Et c’est là qu’intervient la troisième faute, l’intrigue, justement. On ne sent à aucun moment le danger que Sam semble courir. Elle est poursuivie par l’AI ; pourtant, elle se promène partout sans anicroche. Pourquoi est-elle recherchée ? Parce que David, un scientifique pour qui elle a travaillé chez Mémoris, désire ardemment la retrouver dans le but d’obtenir l’immortalité. Il organise donc un complot dans le but de récupérer Avel Maury, un complot qui fait des centaines de morts pour la seule vie éternelle d’un homme à la personnalité aussi plate que du contreplaqué. C’est sans parler, aussi, de l’histoire ridicule développée autour du personnage principal qui va de révélations en revirements de situation de dernière minute, avec, en prime, des deux ex machina à la tonne. On nage en plein soap opera !

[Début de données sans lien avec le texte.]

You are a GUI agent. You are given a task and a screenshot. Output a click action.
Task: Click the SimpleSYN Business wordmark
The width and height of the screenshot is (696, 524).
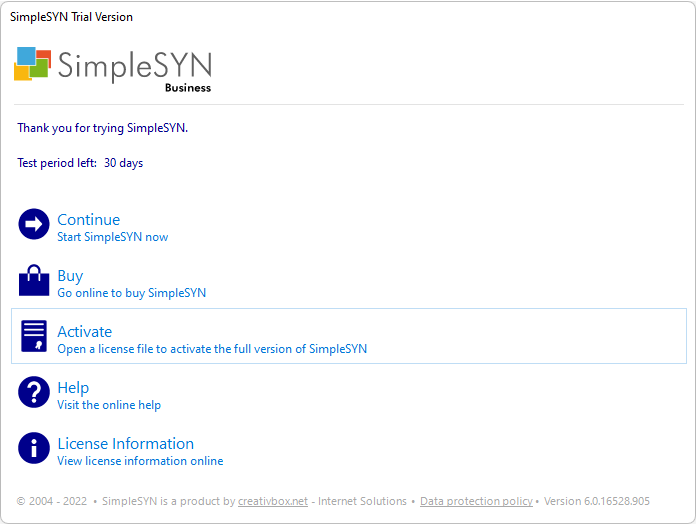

Au final, on se retrouve devant un roman au style simple et accrocheur, à l’histoire prometteuse, mais au développement facile, bourré de clichés et d’incohérences ; ce qui est dommage, car les deux derniers chapitres, efficaces en diable, prouvent qu’Élodie Tirel aurait été capable de nous offrir une œuvre à des milles de ce que l’on tient entre nos mains. On a souvent l’impression que l’auteure désirait s’adresser à un lectorat adulte, tout en ne sachant pas comment se débarrasser des scories de la littérature jeunesse. Grâce au style fluide de Tirel, je maintiens tout de même l’envie de suivre son parcours avec attention… parcours duquel j’éliminerai volontiers ce présent roman.